Mummies, pyramids, curses, gold, pharaohs, sphinxes, treasure, mystery: Nothing else in the world could compete with that, and now the history of that iconic period has a new home in the Grand Egyptian Museum, the official opening of which in November 2025 was a long time coming.
The museum was officially announced in 1992, news that wouldn’t have been online, with the World Wide Web not a reality until 1994. This was a pre-smartphone, pre-PlayStation world, and one which was still years away from the first The Mummy movie. It wasn’t until over 30 years later that the building was finished in 2023, with its striking architecture boasting a large opening space and a mind-blowing view of the Giza Pyramid Complex in the distance, just over a mile away.
This building is huge, covering multiple eras of Egyptian civilisation and chock-a-block with artefacts, with an estimate of over 100,000 in total. It’s believed that 20% of those have never been seen by the public before, including the full and complete collection from the most famous pharaoh’s tomb, that of King Tutankhamun. Unsurprisingly, it cost a lot of cash, also raising the query of where the Grand Egyptian Museum ranks in terms of the world’s most expensive museums.
We’re talking the cost to build here, not of the entry ticket or the value of the collections. However, in terms of cost to enter, the Grand Egyptian Museum is solid value, coming in at 1,450 EGP, just shy of £25. That seems fair given the beauty of the site and the history held within, and certainly a more appealing way to spend that cash than the similarly priced Museum of Ice Cream in Singapore.

Let’s be honest here, the value of the collection, particularly to the country itself, is priceless. That said, it’s commonly believed that The Louvre holds the most expensive collection, with a “likely minimum value” of £26billion. Given the artists’ works inside, that isn’t a shock, especially with Leonardo da Vinci’s Mona Lisa estimated up to £1b on its own.
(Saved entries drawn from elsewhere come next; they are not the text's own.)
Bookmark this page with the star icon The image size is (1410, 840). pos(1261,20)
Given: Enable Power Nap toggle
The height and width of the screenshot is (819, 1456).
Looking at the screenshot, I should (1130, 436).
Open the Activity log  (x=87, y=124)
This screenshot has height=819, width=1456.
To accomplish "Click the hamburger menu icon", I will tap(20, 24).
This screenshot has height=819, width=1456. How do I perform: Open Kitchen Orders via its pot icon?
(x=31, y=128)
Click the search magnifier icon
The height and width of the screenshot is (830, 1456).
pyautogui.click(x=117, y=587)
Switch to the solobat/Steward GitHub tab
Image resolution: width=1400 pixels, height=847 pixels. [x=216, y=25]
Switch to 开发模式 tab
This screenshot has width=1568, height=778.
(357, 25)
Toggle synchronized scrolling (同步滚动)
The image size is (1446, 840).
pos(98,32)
The British Museum is another held in similar regard, which again isn’t unexpected given that it holds priceless artefacts from nearly every country on the planet, but the less said about that, the better.
Now onto actual cost, and a number of the leading runners aren’t amongst the world’s better-known museums, such as the Musée du Quai Branly–Jacques Chirac in Paris, which cost over £200m when it opened in 2006. It was designed by French architect Jean Nouvel and hosts indigenous art from Africa, Asia and the Americas, with over 1,000,000 objects in its collection and just 3,500 on display at once.
Oslo’s Nasjonalmuseet, that is the National Museum, cost over £500m to construct and was built when the Museum of Architecture, the Museum of Industrial Art, the Museum of Decorative Arts and Design, the Museum of Contemporary Art, and the National Gallery of Norway were merged in 2022 forming a huge new brutalist structure in the nation’s capital, with Edvard Munch’s The Scream being it’s most renowned work.
The second most expensive museum ever was Berlin’s Humboldt Forum, and unlike the others on the list, this isn’t a new building, having originally been built in 1443. However, the years have seen the structure go through many changes, including demolition, thanks in part to the various wars and changing political eras in Germany, and what we see now was completed in 2020 at the huge sum of £600m, and sees the building fully restored and ready for generations ahead.
That brings us to the winner, the most expensive museum ever built, and unsurprisingly, it is the Grand Egyptian Museum. It’s believed that this project cost £900m in total, partly due to its notable size and the crucial climate-controlled infrastructure that’s essential to being able to house such old and fragile pieces. The museum covers a total area of 500,000 square metres, and it’s unlikely that the cost of this Roisin Heneghan and Shi-Fu Peng-designed masterpiece will be topped for generations.